Motivation and larger objectives

The objective of the MediaEval Pixel Privacy task is to promote the innovation of protective technologies that make it safer to share social multimedia online. Here, we briefly sketch two motivations for the task.

First, recently, we are becoming better aware of how easy it is for social network data to be misappropriated (cf. https://www.theguardian.com/commentisfree/2018/mar/19/facebook-data-cambridge-analytica-privacy-breach) or how quickly companies and citizens can diverge in their idea of what constitutes appropriate use of social network data (cf. https://www.theguardian.com/technology/2017/may/01/facebook-advertising-data-insecure-teens). It is clearly important to be able to trust social networks. However, these examples underline that users also need technologies that they can apply locally before sharing images, so that it is not necessary to place their trust completely in the hands of social networks.

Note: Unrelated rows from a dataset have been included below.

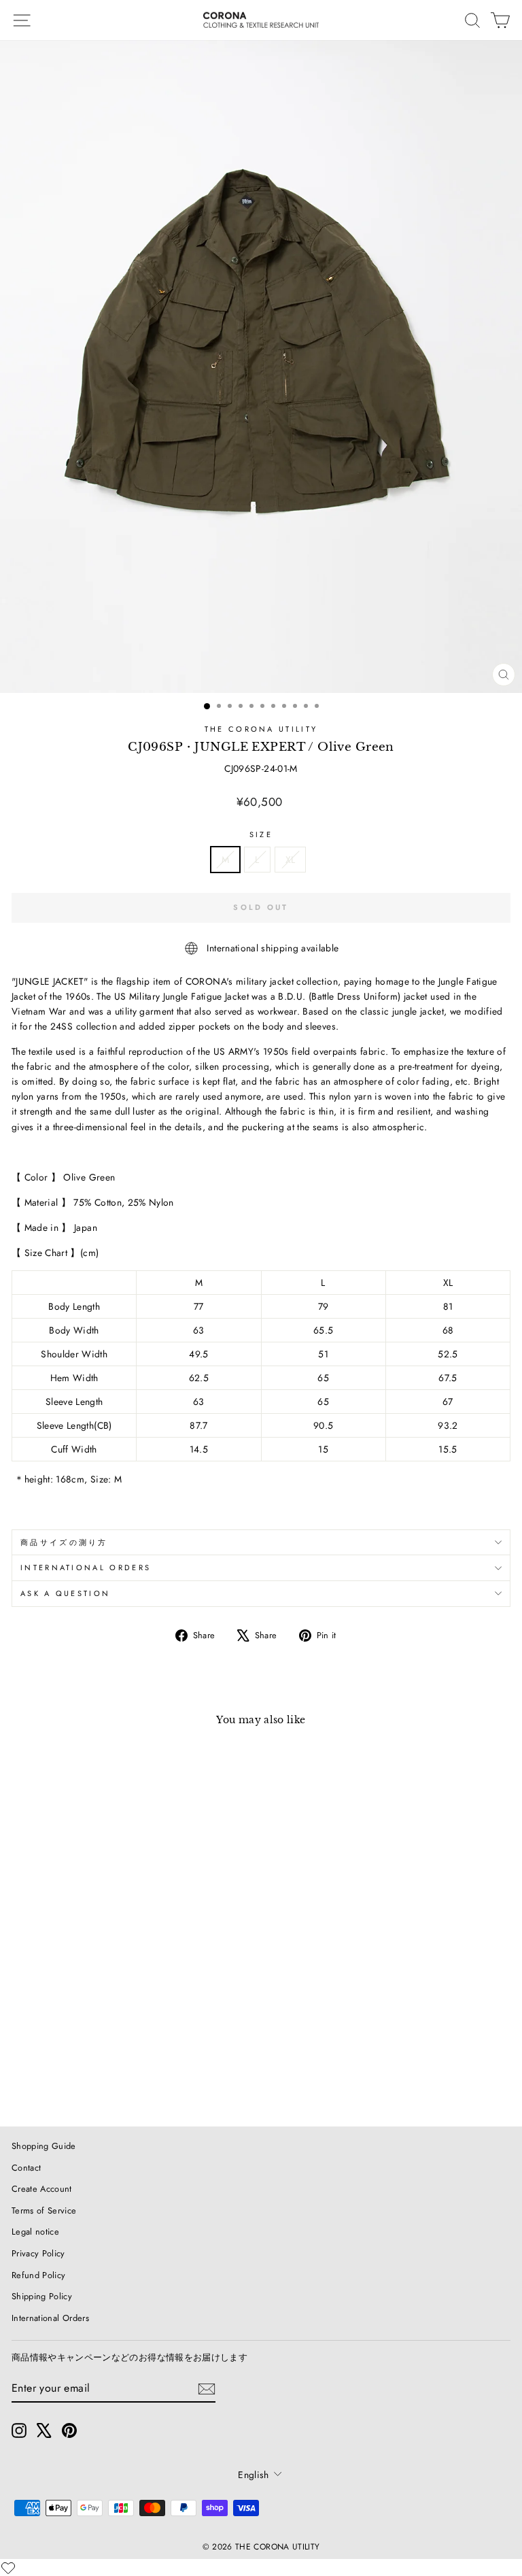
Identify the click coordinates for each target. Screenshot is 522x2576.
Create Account (42, 2188)
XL (290, 859)
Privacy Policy (38, 2253)
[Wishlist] (8, 2568)
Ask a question (65, 1593)
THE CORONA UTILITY (261, 729)
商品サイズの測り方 (64, 1542)
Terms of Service (44, 2210)
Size (261, 834)
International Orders (50, 2317)
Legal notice (35, 2231)
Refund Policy (39, 2275)
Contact (26, 2167)
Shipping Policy (42, 2296)
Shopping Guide (44, 2145)
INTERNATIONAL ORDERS (85, 1567)
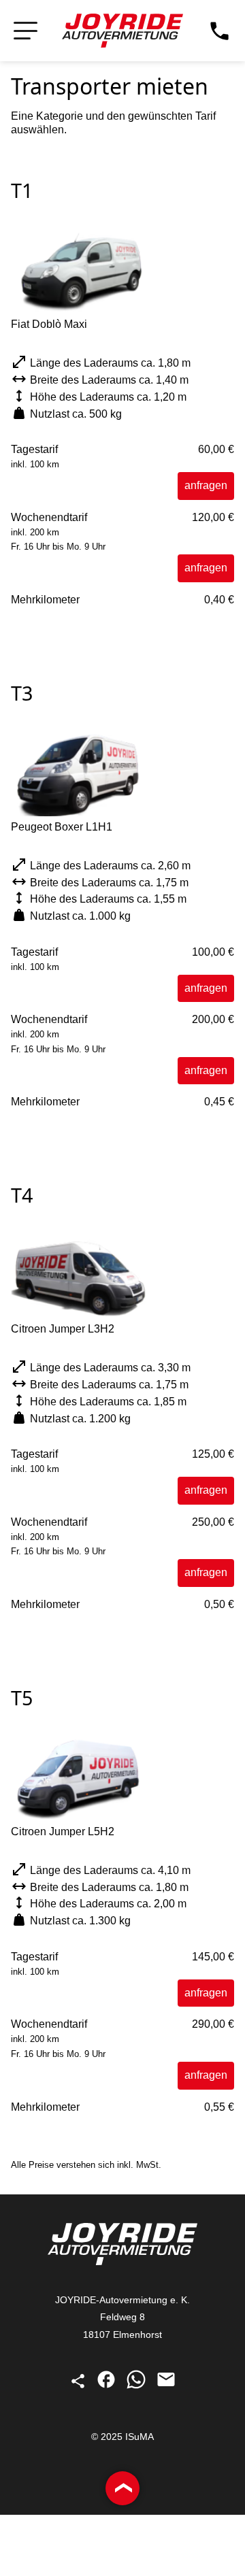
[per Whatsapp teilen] (137, 2386)
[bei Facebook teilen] (107, 2386)
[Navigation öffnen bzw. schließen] (25, 31)
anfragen (205, 485)
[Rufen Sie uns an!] (219, 31)
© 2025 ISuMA (122, 2436)
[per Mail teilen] (166, 2386)
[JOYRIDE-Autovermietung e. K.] (122, 31)
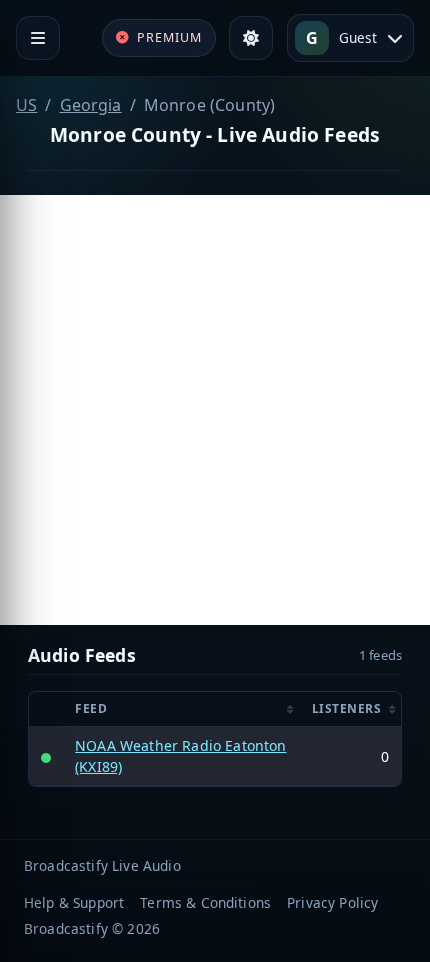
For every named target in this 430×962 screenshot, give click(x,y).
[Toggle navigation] (38, 38)
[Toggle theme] (251, 38)
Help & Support (74, 902)
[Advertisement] (215, 410)
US (26, 105)
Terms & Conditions (205, 902)
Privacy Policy (332, 902)
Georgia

Second, as computer vision and artificial intelligence advances, it will be increasingly difficult for individual users to estimate the danger of sharing any particular image online. Even if they do understand the capabilities of modern technology to infer information from their images, it is difficult to stay focused on this danger during the act of image sharing. Specifically, when users take images to share online, they are focused on the specific subject matter that they have chosen for the image, and may not be paying attention to background detail. It is exactly this background that can leak private information, for example, revealing that a user is traveling. The aim of Pixel Privacy is to develop fun-to-use technologies, so that users protect their privacy in the act of enhancing their images, without having to think separately about privacy risks. As users dress up their images, they are automatically contributing to their privacy without having to pay attention to background detail, or to understand the capabilities of artificial intelligence approaches to infer sensitive information about individuals using large quantities of data.